NFL Cheerleaders Could Test Joint Employer Liability Rule

The NFL’s cheerleader problems are back.

The New York Times reported Wednesday that cheerleaders for the Washington franchise were made to pose topless for season ticket holders in Costa Rica in 2013. Earlier this year, a former New Orleans Saints cheerleader sued the team, saying she was improperly fired for posting a photo of herself online that the team deemed too revealing. These incidents follow lawsuits from several years ago from cheerleaders claiming wage theft over contracts that failed to pay the minimum wage.

The National Football League has consistently sought to keep these controversies at arm’s length, pointing to its longstanding policy of leaving teams alone when it comes to cheerleaders. “The league does not decide anything concerning cheerleaders or their employment with particular teams,” NFL spokesman Brian McCarthy said.

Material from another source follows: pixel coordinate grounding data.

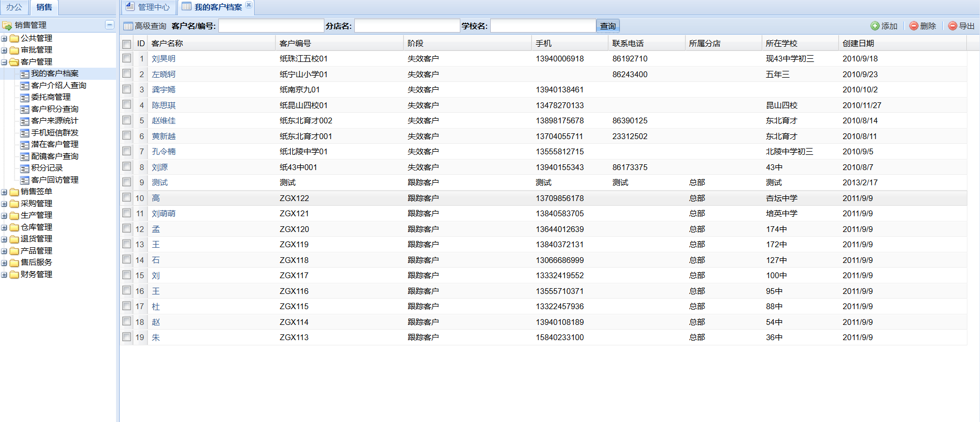Focus the 学校名 input field

tap(543, 26)
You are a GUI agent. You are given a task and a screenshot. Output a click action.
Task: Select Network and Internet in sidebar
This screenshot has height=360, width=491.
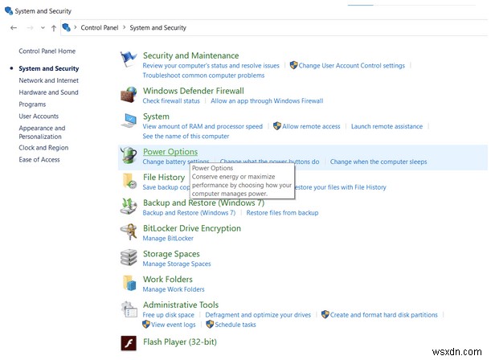pos(48,80)
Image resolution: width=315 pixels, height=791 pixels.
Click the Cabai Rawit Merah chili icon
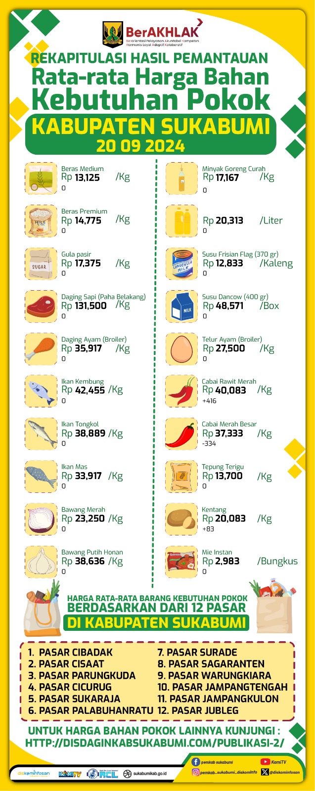[181, 391]
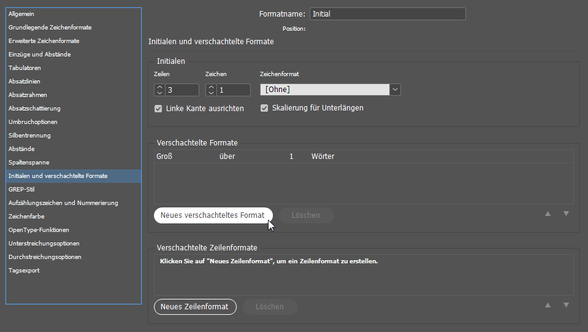
Task: Click the Formatname text field
Action: click(387, 14)
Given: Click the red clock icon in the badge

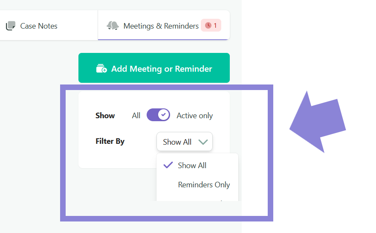Looking at the screenshot, I should tap(208, 26).
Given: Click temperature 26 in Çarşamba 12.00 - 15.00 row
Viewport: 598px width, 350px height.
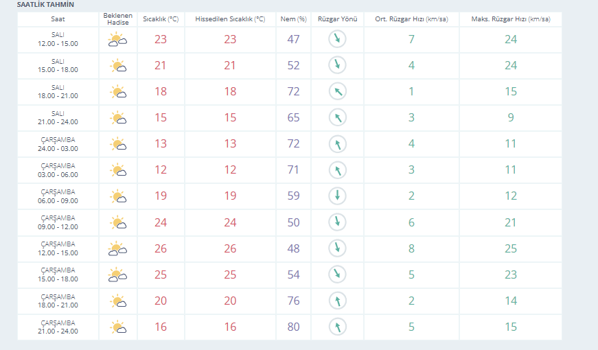Looking at the screenshot, I should coord(161,248).
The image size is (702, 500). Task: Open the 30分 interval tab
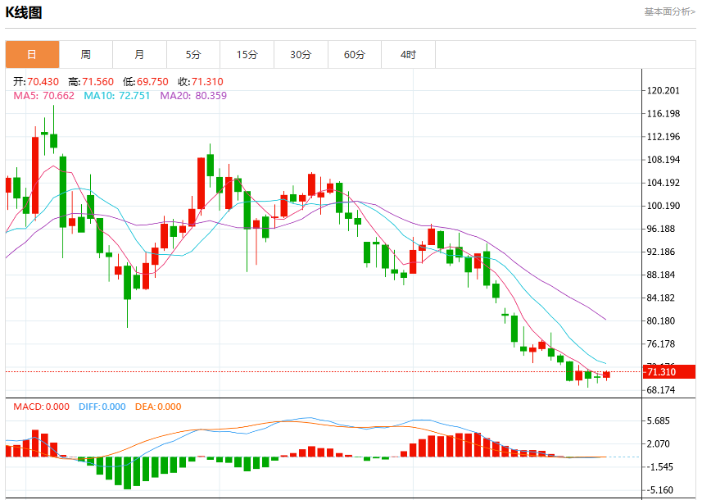tap(301, 55)
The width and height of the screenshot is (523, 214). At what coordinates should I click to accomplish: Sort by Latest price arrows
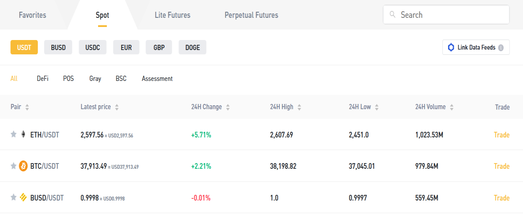click(116, 107)
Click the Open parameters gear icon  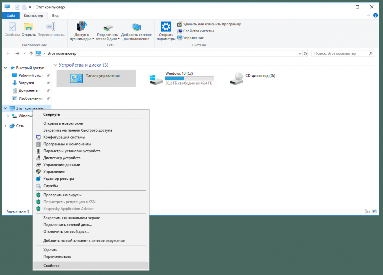pyautogui.click(x=165, y=27)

That policy is “a huge mistake,” said Paul Secunda, a labor law expert at Marquette University who has been following the cheerleader cases. “The league has a responsibility, if not to set exact terms and conditions of employment, then at least to set minimum terms.” By failing to do so, said Secunda, the league is enabling — and could find itself liable for — bad conduct.

In its statement, the NFL said it “will work with our clubs in sharing best practices and employment-related processes that will support club cheerleading squads within an appropriate and supportive workplace.” It did not respond to a question about whether those recommendations would be binding.

Teams manage their cheerleaders in different ways. Washington runs its cheerleading squad in-house. Other teams contract out the work. Six teams don’t have cheerleaders at all. The NFL prefers not to interfere in these decisions or other game-day operations such as concessions and video displays.

“It gets into a level of micromanaging that may not be bested suited for an association, which the NFL is,” said Marc Ganis, founder of the consulting firm Sportscorp Ltd. and a confidant of league commissioner Roger Goodell and many owners. The policy also serves to shield the league from legal liabilities, leaving franchises to defend themselves against cheerleader complaints.

A rapidly changing area of labor law may make the NFL more vulnerable. “There’s a legal argument to be made under the joint-employer doctrine, that both the NFL and the teams are responsible for these situations,” said Secunda. The league’s position, he said, resembles that of McDonald’s, which is in a long-running battle to protect itself from workers claiming wrongdoing by its franchisees.

Under President Barack Obama, the National Labor Relations Board made it easier for a company to be treated as a joint employer, and the agency’s prosecutors brought a major case against McDonald’s over alleged violations of franchise store workers’ rights. Last year, Shelly Sun, then-chair of the International Franchise Association, described the level of concern among companies about the joint employer issue as “similar to 30 minutes before the planes hit the World Trade Center.”

Under President Donald Trump, the earlier guidance on the broader understanding of who’s a joint employer was scrapped, and labor board prosecutors have moved to settle the McDonald’s case with a deal that doesn’t state the company is a joint employer.

But the earlier NLRB precedent, hated by business groups, is still in force, and the NFL and its cheerleaders could soon join the tussle.